Petroleo Brasileiro (PBR – Analyst Report) has been in a rough spot of late, highlighted by the recent release of their audited financials from the Lava Jato accounting scandal. To compound the difficulty, the company currently carries a massive debt of +$130 billion. Further, PBR has to deal with persistently low oil prices, and a balance sheet with a 53% debt to capital ratio. Due to all these negative issues, Petroleo Brasileiro is the Zacks Bear of the Day.
This Zacks Rank #5 (Strong Sell) is an integrated company operating in exploration, production, refining, retailing, and transportation of petroleum and its byproducts at home and abroad.

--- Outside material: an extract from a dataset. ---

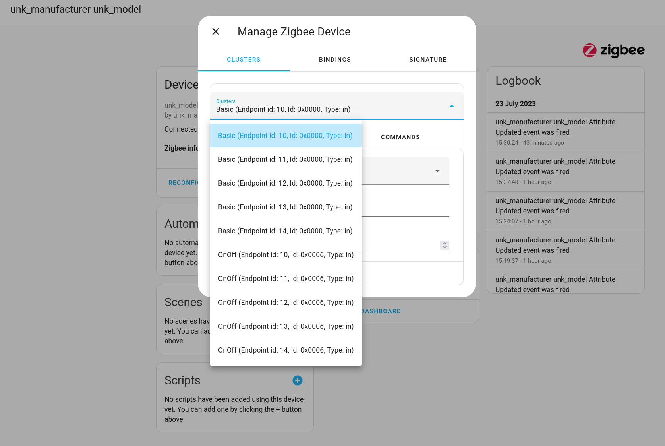Switch to the COMMANDS tab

After the accounting scandal, a new management team was put in place, but they have been immediately confronted with the massive +$130 billion debt, and deep-water drilling projects that have been put on delay over the past 6-8 months. Even though management has significantly decreased their capital budget (2015 decreased by $32 billion), they still have a ways to go. Moreover, due to these negative issues, management has stated that they will suspend their dividend altogether, making PBR the first oil and gas company to do so since the oil price freefall.

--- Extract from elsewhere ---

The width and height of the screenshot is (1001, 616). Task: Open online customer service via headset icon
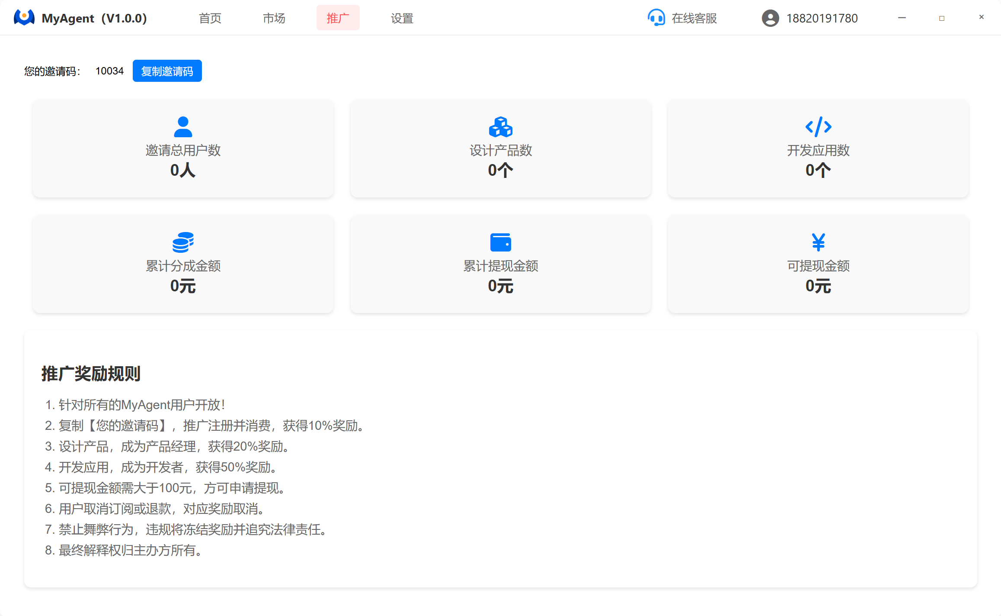[x=656, y=18]
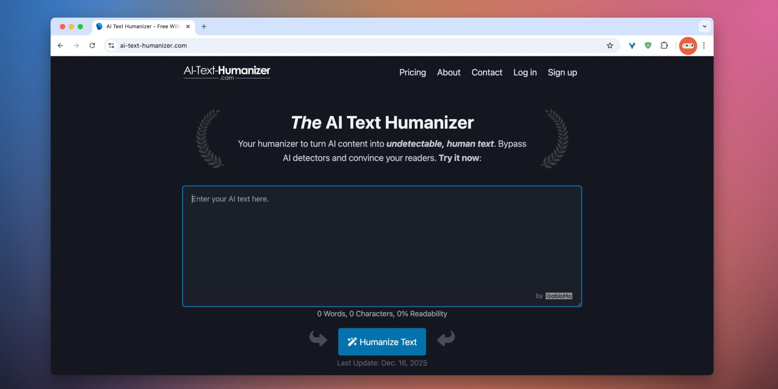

The graph below shows PBR’s historic price levels against the EPS consensus. As you can see the estimates have been declining for quite some time.

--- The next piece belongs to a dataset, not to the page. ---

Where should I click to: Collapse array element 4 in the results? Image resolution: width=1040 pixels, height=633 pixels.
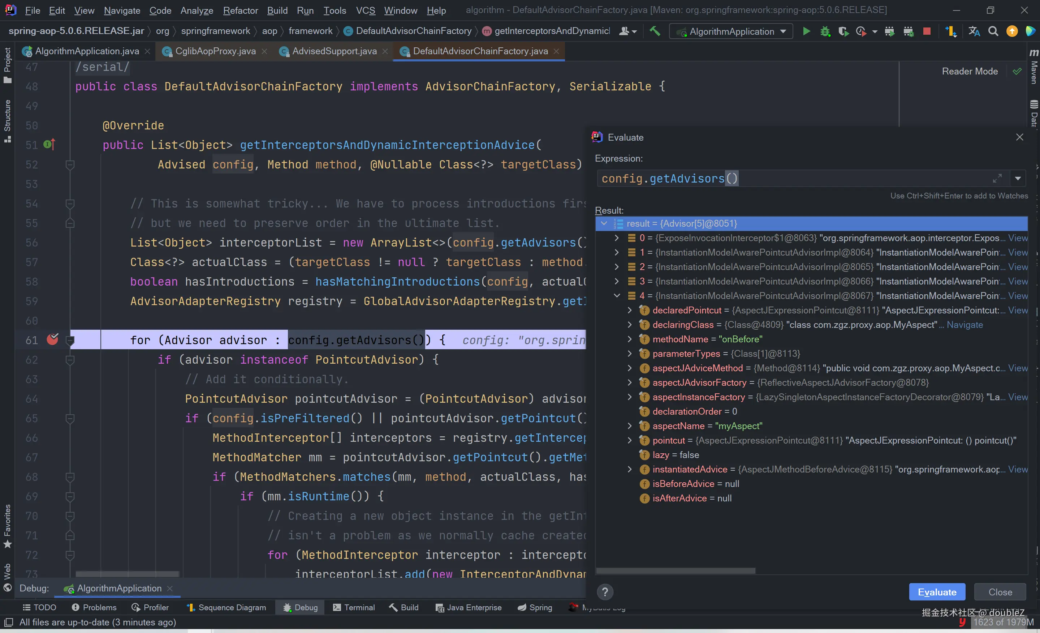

Over the past 7 days, earnings estimates have declined for Q1 15, Q2 15, FY 15, and FY 16; Q1 15 estimates fell from $0.24 to $0.15, Q2 15 dropped from $0.36 to $0.21, FY 15 declined from $1.12 to $0.91, and FY 16 fell from $1.42 to $1.30.
Petroleo Brasileiro’s new management team has a huge hole to dig themselves out of, and it is not going to be easy. With a terrible debt to equity ratio, a massive debt, and persistently low oil prices, it will be a while before this company can return to its previous solid performances.